# What to produce
In the records below, find the line containing "Instruction: Expand the Time Stretching panel" and the line containing "Switch to Thumbnail view mode"; please repeat exactly the lines from one to the other, both included, and nothing more.

○ ○ ○ ○ ○ ○ ○

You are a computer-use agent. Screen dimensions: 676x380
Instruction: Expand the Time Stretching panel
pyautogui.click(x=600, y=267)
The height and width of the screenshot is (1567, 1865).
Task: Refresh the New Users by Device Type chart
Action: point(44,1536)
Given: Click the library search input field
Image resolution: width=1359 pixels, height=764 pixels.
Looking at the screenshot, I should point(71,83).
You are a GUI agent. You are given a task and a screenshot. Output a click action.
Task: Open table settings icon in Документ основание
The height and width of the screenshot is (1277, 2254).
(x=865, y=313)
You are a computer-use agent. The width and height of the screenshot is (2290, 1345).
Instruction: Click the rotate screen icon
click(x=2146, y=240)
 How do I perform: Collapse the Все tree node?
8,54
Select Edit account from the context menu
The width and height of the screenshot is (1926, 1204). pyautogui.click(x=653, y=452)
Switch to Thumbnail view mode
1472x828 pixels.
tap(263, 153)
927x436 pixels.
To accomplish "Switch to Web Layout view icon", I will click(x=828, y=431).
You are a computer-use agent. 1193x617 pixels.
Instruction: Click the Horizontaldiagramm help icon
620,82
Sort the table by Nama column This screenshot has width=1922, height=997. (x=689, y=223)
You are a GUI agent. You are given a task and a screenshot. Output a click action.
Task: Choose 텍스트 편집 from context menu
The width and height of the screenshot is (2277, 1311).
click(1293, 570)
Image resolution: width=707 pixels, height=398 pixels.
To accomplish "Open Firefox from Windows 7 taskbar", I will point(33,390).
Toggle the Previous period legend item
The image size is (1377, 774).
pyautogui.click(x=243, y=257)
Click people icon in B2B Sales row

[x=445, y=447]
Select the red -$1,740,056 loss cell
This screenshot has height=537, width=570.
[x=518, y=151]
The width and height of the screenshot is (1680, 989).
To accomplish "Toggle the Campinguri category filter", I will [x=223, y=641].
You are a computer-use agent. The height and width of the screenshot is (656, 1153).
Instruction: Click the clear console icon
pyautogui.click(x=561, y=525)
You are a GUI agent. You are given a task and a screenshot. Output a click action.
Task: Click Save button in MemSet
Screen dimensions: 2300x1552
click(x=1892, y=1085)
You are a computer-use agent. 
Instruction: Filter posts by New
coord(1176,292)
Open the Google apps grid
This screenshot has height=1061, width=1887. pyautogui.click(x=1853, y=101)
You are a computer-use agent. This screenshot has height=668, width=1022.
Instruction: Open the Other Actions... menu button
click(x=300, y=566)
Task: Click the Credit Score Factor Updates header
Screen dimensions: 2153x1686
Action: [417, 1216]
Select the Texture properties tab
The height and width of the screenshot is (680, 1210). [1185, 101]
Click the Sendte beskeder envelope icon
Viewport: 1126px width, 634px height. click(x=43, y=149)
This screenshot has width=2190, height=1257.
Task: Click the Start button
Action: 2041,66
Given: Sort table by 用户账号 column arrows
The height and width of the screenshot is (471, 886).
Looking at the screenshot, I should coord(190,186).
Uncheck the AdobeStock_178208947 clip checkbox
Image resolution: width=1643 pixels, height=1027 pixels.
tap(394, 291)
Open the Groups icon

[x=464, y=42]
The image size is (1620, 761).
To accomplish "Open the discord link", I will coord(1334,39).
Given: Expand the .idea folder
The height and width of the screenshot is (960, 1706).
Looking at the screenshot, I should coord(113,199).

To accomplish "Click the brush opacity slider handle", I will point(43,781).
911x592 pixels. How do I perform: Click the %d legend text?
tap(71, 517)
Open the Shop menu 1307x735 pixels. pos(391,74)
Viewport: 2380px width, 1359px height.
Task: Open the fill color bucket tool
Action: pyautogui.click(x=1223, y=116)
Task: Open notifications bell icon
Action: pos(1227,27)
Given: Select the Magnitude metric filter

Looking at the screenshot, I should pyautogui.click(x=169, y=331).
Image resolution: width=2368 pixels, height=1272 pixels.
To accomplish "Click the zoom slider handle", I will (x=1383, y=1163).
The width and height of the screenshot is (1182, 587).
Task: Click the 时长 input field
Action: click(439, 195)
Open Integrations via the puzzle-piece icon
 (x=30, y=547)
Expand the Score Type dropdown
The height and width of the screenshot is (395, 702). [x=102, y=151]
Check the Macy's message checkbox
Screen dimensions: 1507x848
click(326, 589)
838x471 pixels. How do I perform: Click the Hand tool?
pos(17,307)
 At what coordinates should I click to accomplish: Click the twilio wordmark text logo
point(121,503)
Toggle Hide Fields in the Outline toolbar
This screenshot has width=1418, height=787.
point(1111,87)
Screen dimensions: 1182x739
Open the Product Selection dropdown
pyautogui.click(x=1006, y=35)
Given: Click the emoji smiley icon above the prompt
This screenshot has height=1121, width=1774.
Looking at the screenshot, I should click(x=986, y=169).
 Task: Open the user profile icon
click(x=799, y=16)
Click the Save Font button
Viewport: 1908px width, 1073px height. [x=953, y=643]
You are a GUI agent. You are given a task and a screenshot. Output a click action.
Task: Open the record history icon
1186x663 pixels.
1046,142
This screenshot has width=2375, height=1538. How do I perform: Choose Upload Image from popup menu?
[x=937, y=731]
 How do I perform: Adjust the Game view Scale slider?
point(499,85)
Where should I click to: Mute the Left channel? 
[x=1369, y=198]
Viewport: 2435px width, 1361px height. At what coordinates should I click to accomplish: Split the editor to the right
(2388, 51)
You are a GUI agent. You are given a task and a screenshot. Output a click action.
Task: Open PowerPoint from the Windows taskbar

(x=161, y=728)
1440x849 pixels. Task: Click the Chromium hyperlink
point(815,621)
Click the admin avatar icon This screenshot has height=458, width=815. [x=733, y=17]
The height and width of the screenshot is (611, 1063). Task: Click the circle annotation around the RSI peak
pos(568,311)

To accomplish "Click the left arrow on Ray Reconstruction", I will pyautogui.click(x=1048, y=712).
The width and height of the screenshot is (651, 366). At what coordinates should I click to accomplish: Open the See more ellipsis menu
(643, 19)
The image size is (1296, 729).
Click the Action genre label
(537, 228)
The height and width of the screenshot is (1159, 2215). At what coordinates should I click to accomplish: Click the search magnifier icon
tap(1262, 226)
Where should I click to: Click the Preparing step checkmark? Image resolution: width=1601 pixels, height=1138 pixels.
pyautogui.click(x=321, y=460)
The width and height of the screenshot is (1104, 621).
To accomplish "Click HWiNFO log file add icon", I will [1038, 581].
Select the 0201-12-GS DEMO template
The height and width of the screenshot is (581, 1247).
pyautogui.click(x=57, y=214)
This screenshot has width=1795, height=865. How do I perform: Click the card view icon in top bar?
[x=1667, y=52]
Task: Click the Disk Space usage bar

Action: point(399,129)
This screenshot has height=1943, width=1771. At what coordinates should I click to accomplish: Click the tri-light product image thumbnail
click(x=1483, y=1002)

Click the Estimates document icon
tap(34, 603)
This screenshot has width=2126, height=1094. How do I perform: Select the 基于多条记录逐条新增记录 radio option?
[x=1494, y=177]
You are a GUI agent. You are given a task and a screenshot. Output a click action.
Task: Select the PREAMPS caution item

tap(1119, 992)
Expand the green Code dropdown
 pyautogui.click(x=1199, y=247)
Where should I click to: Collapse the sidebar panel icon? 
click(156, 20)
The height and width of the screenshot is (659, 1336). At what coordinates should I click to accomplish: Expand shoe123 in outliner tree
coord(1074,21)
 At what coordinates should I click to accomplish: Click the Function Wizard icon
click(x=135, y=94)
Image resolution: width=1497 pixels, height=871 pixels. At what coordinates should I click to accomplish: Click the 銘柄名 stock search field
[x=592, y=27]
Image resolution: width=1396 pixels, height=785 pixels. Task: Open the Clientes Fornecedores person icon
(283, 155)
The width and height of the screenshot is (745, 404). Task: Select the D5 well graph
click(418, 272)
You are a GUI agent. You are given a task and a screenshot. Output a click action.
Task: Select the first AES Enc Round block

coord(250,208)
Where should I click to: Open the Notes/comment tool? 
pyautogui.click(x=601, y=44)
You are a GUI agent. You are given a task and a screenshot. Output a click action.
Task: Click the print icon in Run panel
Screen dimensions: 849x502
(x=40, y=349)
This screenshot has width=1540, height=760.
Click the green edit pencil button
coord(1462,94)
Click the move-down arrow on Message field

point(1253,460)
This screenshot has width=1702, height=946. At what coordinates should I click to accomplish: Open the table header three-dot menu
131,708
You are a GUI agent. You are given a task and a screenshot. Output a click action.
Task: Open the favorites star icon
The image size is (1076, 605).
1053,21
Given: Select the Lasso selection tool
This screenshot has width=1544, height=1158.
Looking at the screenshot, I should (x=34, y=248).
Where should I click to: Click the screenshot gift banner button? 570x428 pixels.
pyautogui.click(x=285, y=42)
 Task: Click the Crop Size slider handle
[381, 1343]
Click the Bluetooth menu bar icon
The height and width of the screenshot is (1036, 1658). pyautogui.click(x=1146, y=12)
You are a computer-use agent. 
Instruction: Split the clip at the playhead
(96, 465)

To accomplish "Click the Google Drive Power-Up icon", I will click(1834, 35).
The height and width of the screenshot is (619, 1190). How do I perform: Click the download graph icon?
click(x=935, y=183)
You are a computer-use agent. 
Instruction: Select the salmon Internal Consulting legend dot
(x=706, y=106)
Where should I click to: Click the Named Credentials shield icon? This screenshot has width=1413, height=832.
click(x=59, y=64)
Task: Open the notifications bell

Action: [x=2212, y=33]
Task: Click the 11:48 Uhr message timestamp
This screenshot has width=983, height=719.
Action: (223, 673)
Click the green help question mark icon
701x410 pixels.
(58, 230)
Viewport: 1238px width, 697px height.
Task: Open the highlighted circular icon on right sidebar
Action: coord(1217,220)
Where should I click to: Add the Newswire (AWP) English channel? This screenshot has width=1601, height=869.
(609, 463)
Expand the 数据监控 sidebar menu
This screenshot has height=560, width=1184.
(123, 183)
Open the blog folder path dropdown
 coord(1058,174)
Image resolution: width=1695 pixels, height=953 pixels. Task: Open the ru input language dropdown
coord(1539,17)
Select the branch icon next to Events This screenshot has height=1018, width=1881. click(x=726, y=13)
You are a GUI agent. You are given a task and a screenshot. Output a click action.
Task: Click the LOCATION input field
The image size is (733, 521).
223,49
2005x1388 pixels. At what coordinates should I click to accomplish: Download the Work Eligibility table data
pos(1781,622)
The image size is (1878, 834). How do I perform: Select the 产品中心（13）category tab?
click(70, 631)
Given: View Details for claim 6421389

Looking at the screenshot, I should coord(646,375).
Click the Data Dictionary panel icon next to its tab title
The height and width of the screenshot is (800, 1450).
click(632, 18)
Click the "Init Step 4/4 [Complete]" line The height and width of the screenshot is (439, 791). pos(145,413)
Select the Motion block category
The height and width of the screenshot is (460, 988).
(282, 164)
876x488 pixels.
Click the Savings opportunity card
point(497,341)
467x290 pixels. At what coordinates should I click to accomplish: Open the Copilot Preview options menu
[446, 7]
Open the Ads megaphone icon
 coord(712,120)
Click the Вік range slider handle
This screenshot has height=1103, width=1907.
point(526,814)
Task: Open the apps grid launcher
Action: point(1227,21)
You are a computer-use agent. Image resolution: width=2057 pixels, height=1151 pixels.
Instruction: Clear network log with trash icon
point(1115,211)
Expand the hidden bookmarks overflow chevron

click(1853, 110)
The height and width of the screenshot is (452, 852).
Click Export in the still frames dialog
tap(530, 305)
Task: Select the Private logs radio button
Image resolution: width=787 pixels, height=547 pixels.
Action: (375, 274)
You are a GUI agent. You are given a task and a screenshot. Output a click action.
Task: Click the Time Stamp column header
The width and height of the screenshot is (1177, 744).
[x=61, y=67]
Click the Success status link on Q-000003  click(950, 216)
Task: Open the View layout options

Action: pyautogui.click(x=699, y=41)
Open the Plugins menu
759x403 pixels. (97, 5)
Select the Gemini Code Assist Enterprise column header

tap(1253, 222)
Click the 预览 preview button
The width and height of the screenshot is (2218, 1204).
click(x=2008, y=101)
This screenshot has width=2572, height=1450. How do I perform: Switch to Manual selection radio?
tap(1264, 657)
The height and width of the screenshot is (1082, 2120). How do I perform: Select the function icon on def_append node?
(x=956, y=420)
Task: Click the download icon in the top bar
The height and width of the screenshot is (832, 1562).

○ ○ ○ ○ ○ ○ ○

# Response
Instruction: Expand the Time Stretching panel
pyautogui.click(x=600, y=267)
The height and width of the screenshot is (1567, 1865).
Task: Refresh the New Users by Device Type chart
Action: point(44,1536)
Given: Click the library search input field
Image resolution: width=1359 pixels, height=764 pixels.
Looking at the screenshot, I should point(71,83).
You are a GUI agent. You are given a task and a screenshot. Output a click action.
Task: Open table settings icon in Документ основание
The height and width of the screenshot is (1277, 2254).
(x=865, y=313)
You are a computer-use agent. The width and height of the screenshot is (2290, 1345).
Instruction: Click the rotate screen icon
click(x=2146, y=240)
 How do I perform: Collapse the Все tree node?
8,54
Select Edit account from the context menu
The width and height of the screenshot is (1926, 1204). pyautogui.click(x=653, y=452)
Switch to Thumbnail view mode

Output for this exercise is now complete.